Elles ont passé un très bon moment
Avec un principe séculaire, également chez HSBC: dans un couple, c’est le mari qui se charge des discussions sur les placements. Ecartées de ces nobles sujets, les femmes s’adonnent en échange, c’est bien connu, à leur passe-temps favori: dépenser l’argent avec légèreté et délectation.

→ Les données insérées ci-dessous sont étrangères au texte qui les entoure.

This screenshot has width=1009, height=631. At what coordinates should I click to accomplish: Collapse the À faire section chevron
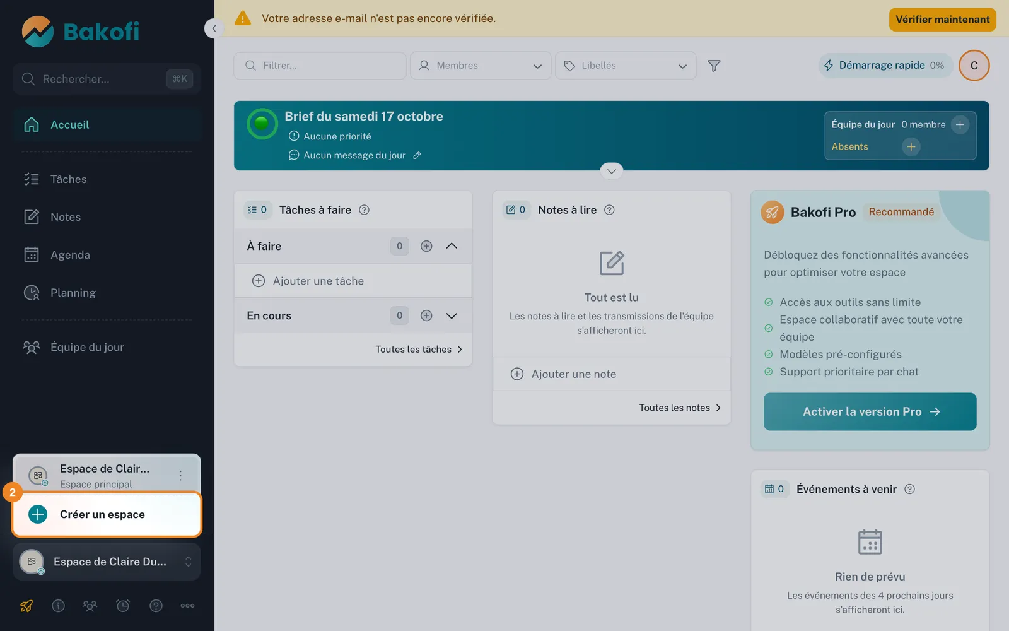452,246
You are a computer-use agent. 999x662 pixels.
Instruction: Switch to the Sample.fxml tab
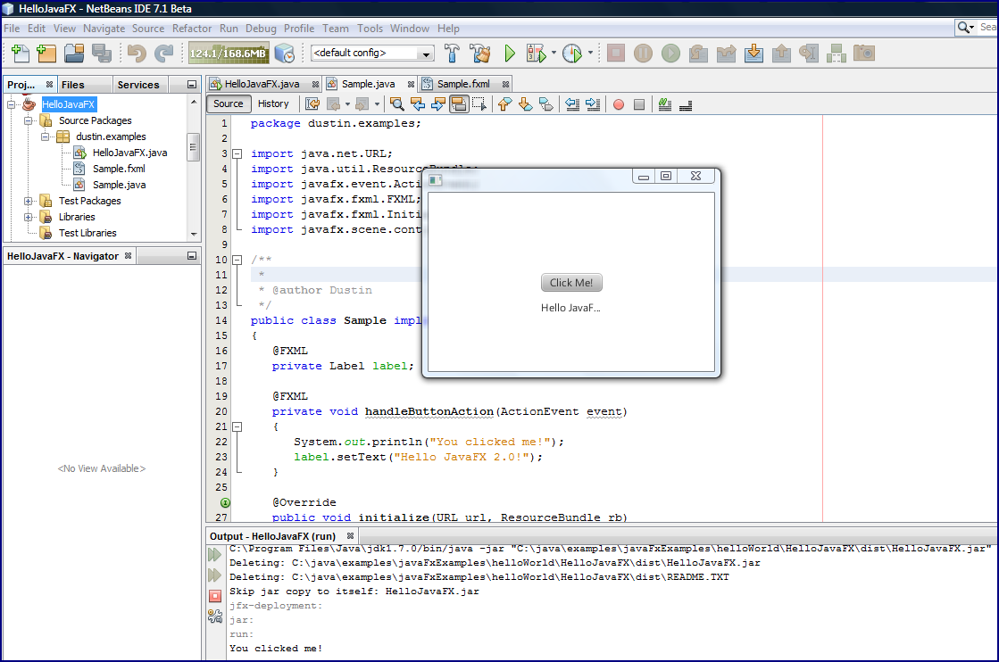pos(463,81)
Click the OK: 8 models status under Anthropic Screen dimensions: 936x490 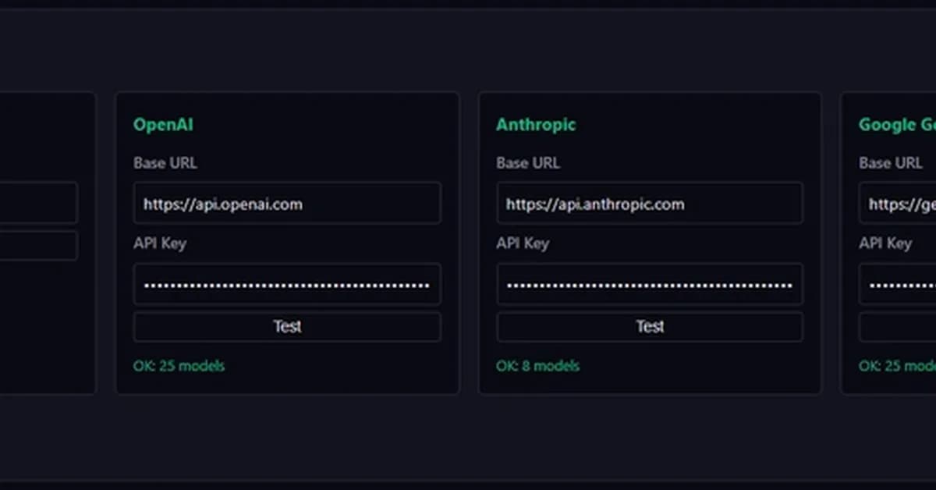pyautogui.click(x=538, y=365)
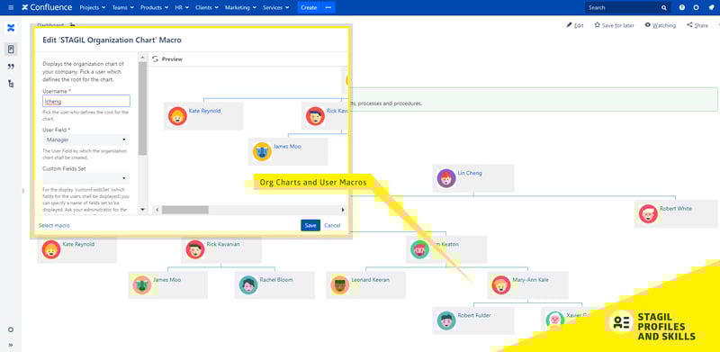Viewport: 720px width, 352px height.
Task: Click the Select macro link
Action: [54, 225]
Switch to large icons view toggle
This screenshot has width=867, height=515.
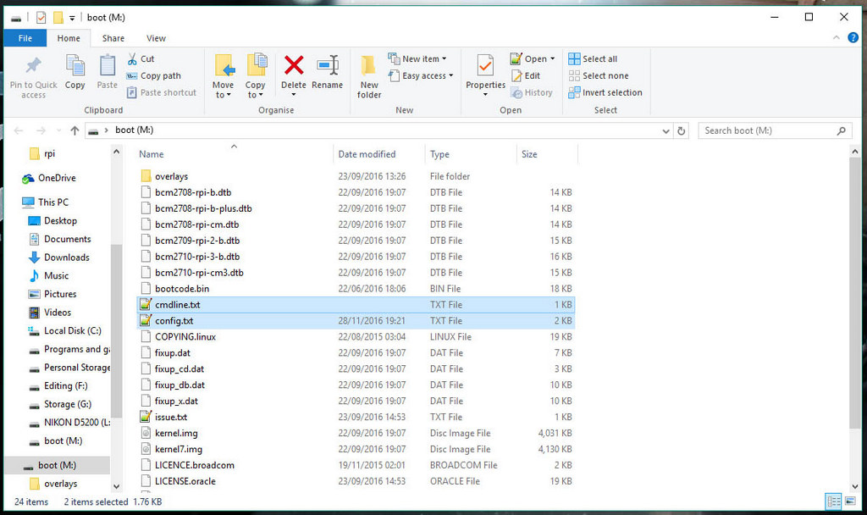pos(850,501)
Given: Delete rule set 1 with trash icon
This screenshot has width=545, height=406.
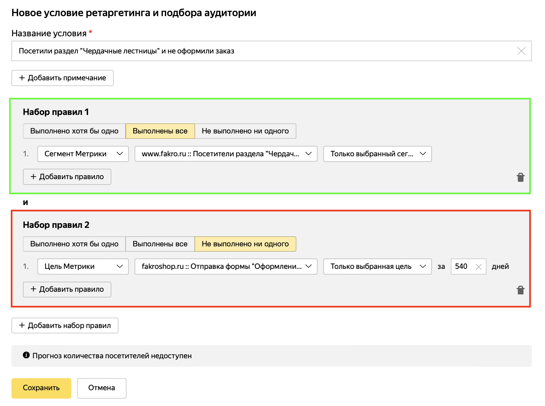Looking at the screenshot, I should pyautogui.click(x=520, y=177).
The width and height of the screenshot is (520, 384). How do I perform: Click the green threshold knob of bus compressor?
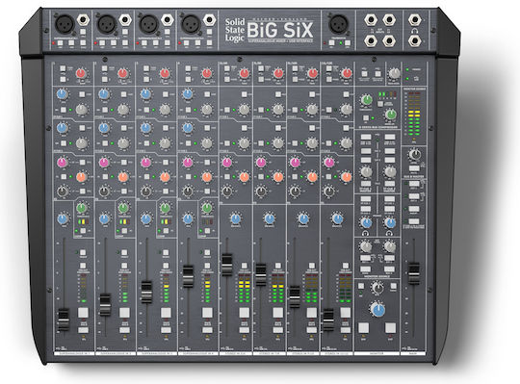pos(366,100)
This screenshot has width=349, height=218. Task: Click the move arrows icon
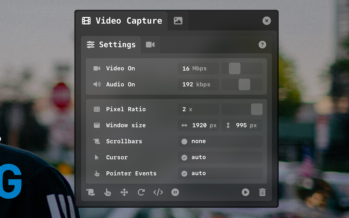click(124, 192)
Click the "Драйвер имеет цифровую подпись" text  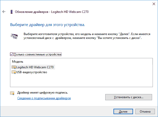[42, 92]

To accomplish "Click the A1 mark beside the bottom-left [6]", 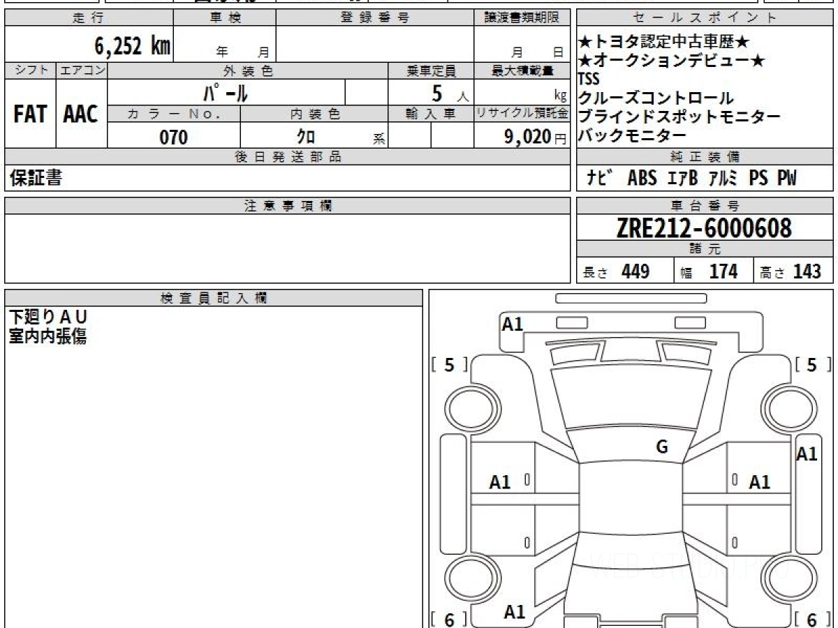I will pos(515,613).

Ainsi, quand un multimillionnaire allemand, domicilié à Monaco, se rend dans la très chic station de Saint-Moritz, le 30 mars 2005, il parle finances avec son banquier tandis que leurs compagnes respectives partent faire du shopping à la boutique Jet Set, spécialisée en vêtements de neige luxueux. «Elles ont passé un très bon moment», relate l’heureux gestionnaire, en n’oubliant pas de noter que leur teckel est surnommé «Quincy».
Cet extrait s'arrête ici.